Yin y yang. El de Manacor y el de Basilea son al tenis lo que Larry Bird y Magic Johnson fueron para el baloncesto, Fischer y Spassky al ajedrez, Ali y Foreman al boxeo o Messi y Cristiano lo son al fútbol. Dos energías tan opuestas que se complementan. Nadal hace más grande a Federer como Federer ha hecho más grande a Nadal. El juego natural y el levitar sobre la pista del suizo; la furia, la entrega y el sacrificio del español. Federer pareció nacer con una raqueta en la mano y Nadal tardó en decidir con qué mano jugar. Y lo mismo puede uno asombrarse de un revés paralelo de Roger como del banana shot con esa izquierda que es derecha de Rafa. Golpes inigualables, inimitables. Únicos.

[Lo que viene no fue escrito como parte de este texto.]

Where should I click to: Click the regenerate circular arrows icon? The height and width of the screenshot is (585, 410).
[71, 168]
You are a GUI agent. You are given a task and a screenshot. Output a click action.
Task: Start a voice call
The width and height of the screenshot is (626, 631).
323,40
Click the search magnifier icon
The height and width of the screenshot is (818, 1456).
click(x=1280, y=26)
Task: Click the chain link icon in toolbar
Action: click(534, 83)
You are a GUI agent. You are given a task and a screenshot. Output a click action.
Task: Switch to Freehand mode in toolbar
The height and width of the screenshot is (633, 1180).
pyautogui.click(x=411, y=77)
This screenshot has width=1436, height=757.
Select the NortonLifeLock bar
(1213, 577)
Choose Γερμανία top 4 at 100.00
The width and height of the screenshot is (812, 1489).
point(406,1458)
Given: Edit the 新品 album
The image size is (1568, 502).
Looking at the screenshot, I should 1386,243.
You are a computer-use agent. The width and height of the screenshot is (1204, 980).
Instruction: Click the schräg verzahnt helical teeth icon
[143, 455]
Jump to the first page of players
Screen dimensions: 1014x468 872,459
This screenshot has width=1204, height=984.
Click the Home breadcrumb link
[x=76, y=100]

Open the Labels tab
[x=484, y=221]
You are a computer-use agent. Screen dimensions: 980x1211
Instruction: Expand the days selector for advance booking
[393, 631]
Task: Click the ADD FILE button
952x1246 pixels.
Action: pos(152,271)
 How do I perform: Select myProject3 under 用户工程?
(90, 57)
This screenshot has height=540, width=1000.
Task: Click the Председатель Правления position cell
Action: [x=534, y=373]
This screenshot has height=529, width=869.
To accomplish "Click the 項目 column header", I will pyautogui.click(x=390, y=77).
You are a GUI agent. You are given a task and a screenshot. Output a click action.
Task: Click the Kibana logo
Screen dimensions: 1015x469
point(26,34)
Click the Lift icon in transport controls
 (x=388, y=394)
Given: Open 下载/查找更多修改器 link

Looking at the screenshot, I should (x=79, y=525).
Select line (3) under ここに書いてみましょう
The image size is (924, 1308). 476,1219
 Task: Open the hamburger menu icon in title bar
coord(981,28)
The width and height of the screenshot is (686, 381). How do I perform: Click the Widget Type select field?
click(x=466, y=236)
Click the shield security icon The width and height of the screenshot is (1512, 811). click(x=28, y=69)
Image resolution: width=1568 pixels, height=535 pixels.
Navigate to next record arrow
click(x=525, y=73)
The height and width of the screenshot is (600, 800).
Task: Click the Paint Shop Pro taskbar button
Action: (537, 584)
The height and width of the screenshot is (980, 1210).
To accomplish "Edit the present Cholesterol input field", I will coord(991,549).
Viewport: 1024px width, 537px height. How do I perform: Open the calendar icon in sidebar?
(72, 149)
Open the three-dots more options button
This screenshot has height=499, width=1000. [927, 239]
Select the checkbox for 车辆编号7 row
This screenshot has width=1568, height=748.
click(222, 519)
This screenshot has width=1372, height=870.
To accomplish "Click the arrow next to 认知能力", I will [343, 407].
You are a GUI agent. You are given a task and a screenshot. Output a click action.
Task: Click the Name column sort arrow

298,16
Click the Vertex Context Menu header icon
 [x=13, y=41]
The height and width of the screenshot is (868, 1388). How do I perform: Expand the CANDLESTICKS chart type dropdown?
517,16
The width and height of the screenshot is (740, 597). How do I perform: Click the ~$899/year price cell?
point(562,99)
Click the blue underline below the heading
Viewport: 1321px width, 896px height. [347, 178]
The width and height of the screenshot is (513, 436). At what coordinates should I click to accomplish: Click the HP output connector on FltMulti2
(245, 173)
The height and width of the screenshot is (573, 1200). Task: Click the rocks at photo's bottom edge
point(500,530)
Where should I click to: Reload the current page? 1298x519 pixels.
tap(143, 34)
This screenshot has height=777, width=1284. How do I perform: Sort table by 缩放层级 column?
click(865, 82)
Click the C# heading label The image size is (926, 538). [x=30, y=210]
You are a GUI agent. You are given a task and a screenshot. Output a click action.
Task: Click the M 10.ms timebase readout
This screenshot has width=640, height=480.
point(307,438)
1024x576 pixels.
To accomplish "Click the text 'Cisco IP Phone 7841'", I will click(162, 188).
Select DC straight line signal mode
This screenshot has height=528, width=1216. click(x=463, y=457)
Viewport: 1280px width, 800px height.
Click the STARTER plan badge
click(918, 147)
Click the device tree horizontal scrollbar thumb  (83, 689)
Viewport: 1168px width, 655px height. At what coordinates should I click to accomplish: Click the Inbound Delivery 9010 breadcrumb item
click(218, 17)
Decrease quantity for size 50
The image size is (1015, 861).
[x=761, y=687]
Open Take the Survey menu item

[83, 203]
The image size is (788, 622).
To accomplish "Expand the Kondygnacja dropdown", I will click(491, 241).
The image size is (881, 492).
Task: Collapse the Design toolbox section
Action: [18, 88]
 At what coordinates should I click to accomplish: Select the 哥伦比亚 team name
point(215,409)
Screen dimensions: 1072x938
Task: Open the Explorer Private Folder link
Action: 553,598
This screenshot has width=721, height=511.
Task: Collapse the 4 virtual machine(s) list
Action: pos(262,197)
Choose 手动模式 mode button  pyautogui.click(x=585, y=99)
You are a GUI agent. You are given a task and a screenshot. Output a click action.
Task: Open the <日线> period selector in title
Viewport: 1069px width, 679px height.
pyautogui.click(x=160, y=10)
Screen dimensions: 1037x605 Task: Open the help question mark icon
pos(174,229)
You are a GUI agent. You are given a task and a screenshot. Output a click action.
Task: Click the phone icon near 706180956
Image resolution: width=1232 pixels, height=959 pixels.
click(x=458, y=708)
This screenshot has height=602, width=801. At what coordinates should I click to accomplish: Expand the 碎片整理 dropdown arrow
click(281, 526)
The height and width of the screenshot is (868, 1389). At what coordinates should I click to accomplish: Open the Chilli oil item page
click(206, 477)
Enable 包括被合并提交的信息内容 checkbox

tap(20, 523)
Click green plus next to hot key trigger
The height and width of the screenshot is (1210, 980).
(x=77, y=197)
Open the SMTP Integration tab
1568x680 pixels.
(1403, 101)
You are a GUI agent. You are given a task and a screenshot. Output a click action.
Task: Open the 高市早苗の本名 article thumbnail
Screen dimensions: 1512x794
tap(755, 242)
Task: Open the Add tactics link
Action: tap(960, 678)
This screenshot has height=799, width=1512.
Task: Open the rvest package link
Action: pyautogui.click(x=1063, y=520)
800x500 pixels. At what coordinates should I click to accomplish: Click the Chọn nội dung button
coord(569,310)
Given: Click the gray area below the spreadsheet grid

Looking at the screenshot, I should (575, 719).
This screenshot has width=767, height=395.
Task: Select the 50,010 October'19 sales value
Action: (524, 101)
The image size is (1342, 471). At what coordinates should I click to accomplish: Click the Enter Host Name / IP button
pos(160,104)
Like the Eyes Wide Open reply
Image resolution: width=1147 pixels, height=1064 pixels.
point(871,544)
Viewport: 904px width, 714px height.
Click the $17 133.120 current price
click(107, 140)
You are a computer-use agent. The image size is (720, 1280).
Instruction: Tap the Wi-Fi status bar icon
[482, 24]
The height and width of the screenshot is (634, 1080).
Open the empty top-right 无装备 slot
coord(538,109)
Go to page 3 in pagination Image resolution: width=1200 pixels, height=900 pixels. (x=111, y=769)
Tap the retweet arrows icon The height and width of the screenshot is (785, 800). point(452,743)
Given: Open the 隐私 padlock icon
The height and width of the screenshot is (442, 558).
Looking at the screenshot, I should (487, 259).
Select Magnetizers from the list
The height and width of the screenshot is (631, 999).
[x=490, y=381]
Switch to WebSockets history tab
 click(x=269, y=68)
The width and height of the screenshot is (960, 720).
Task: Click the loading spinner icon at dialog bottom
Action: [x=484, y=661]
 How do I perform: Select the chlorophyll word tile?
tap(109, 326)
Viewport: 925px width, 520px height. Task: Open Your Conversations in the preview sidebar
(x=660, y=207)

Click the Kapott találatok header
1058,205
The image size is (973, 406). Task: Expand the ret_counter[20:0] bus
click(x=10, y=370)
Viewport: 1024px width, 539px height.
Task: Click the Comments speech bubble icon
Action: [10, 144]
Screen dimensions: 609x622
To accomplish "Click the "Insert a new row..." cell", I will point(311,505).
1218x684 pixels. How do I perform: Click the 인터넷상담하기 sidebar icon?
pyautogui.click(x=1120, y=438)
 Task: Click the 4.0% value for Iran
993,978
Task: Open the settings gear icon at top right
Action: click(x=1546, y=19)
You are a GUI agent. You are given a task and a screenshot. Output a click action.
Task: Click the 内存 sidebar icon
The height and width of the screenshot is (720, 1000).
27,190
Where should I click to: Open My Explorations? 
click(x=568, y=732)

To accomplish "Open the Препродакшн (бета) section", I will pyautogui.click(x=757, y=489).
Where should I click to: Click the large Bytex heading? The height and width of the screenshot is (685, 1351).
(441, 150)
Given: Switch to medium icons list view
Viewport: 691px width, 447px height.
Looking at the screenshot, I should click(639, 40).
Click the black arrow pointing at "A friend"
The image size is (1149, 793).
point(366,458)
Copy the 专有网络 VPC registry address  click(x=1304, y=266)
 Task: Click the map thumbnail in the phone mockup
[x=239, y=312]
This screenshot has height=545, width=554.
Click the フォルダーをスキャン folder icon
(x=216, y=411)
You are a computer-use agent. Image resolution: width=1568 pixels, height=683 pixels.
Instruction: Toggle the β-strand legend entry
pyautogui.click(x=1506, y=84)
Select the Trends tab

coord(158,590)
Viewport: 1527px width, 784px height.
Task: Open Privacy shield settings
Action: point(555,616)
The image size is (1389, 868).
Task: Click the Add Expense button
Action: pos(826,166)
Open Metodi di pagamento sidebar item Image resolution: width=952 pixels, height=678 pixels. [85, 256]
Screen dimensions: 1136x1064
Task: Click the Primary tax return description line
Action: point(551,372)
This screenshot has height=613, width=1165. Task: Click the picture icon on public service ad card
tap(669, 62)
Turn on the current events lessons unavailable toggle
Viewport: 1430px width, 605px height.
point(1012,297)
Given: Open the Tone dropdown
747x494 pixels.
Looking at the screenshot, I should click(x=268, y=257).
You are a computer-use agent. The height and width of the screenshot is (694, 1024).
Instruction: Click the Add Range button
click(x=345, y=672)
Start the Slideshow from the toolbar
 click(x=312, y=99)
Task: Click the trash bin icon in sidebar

Federer y Nadal deberían tener reservada una plaza en el cuadro final del Grand Slam por los años de los años, al margen del ranking que pudieran ocupar, como los cuatro grandes torneos de golf del mundo lo hacen con sus campeones. Mañana en la central de Melbourne protagonizarán una final que hace quince días nadie se atrevió siquiera a soñar. Y ahí están dos treintañeros, ambos con lágrimas en los ojos al finalizar sus partidos de semifinales. Partidos iniciados con el café de la mañana y terminados con el postre del almuerzo. Y con ellos, con sus victorias, lloró más de un@.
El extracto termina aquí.